◆ REQUIRED ACTION: Each entry below should be output exactly, apart from its images.

◆ DATASET EXTRACT:
---+---

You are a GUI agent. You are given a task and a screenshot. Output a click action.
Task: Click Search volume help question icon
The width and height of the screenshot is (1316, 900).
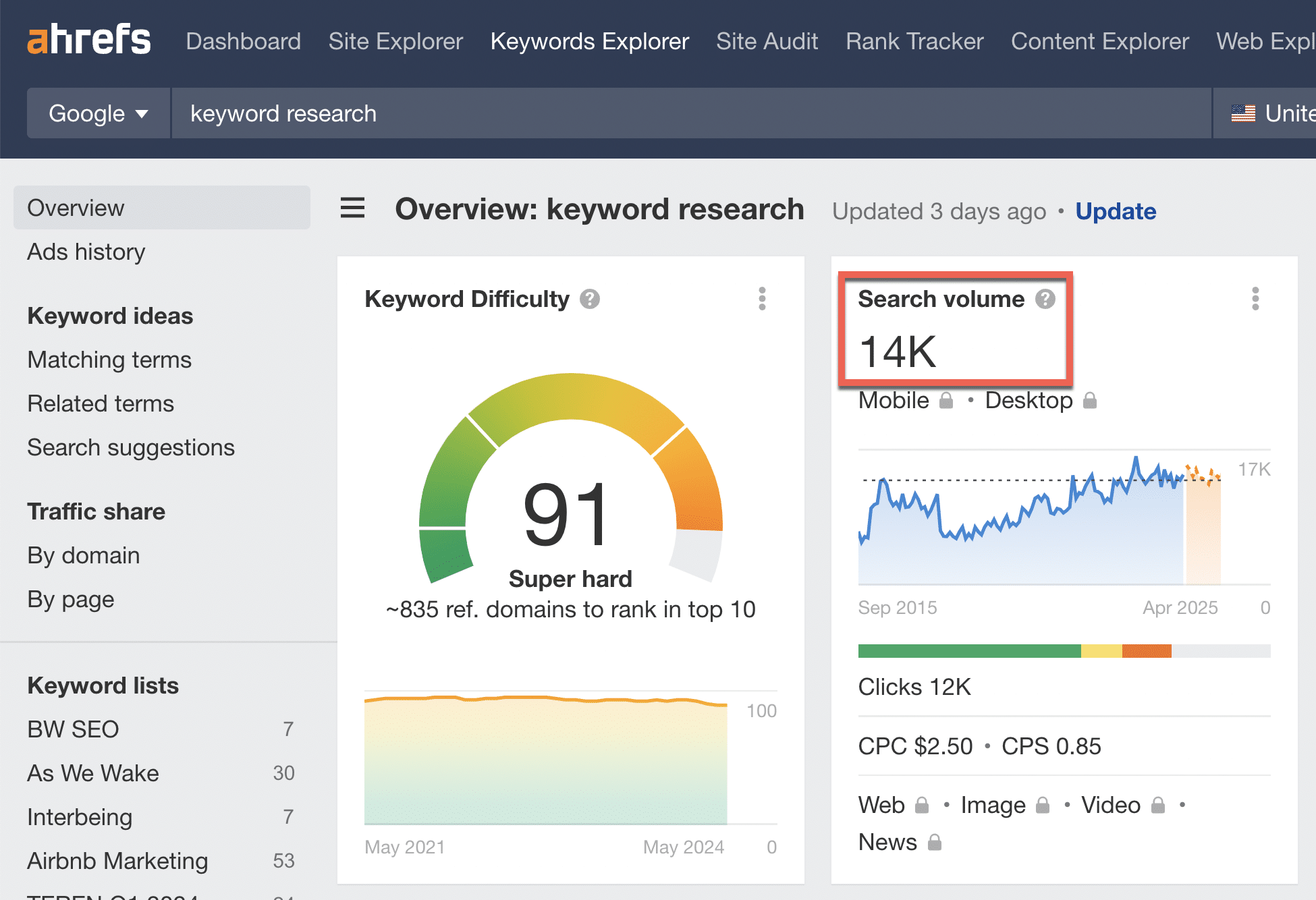click(x=1045, y=299)
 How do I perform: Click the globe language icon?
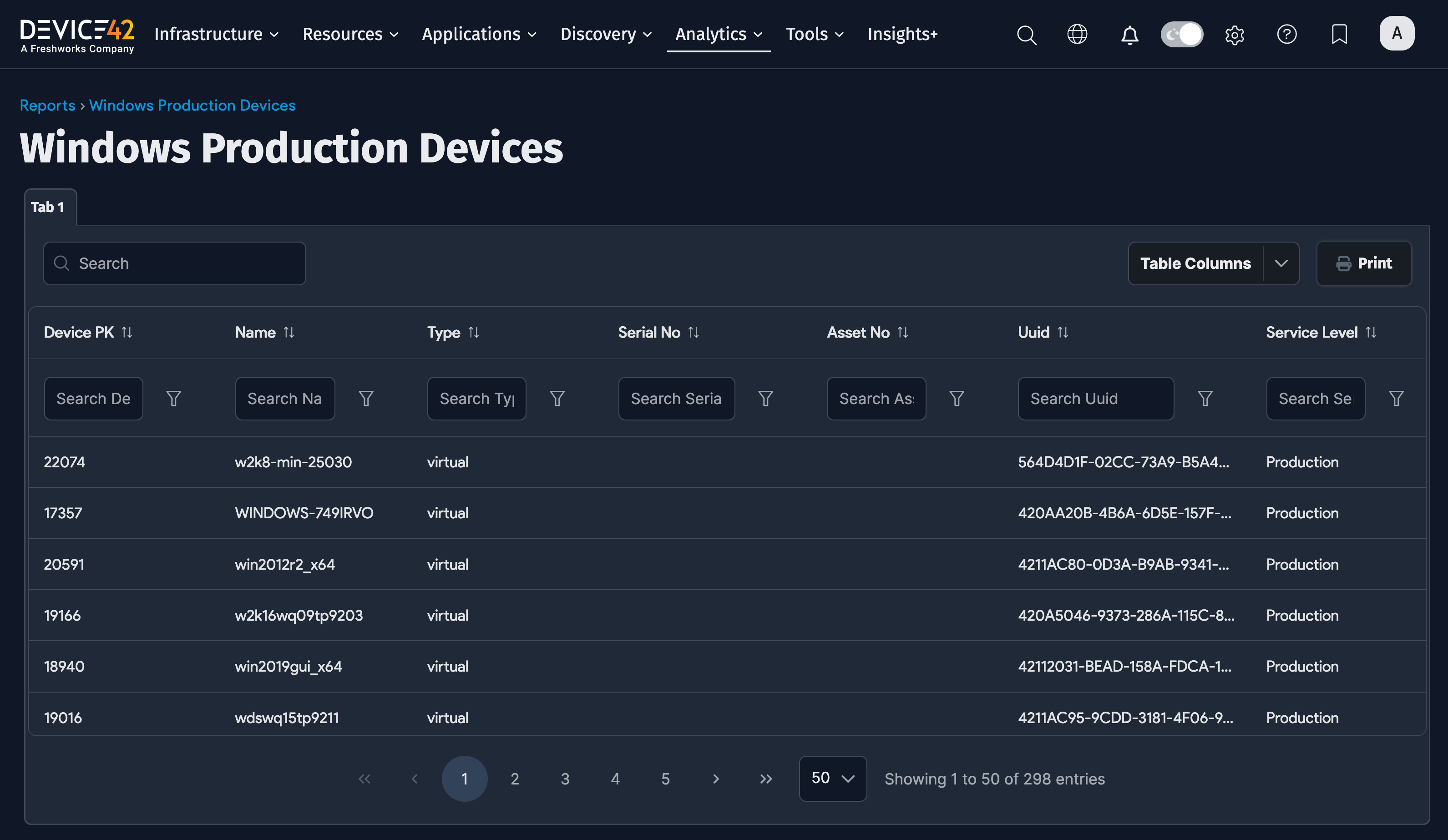coord(1078,35)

---+---

◆ SOLUTION TO THIS TASK:
You are a GUI agent. You are given a task and a screenshot. Output a click action.
Task: Click Search volume help question icon
The width and height of the screenshot is (1316, 900).
click(x=1045, y=299)
 How do I perform: Click the globe language icon?
coord(1078,35)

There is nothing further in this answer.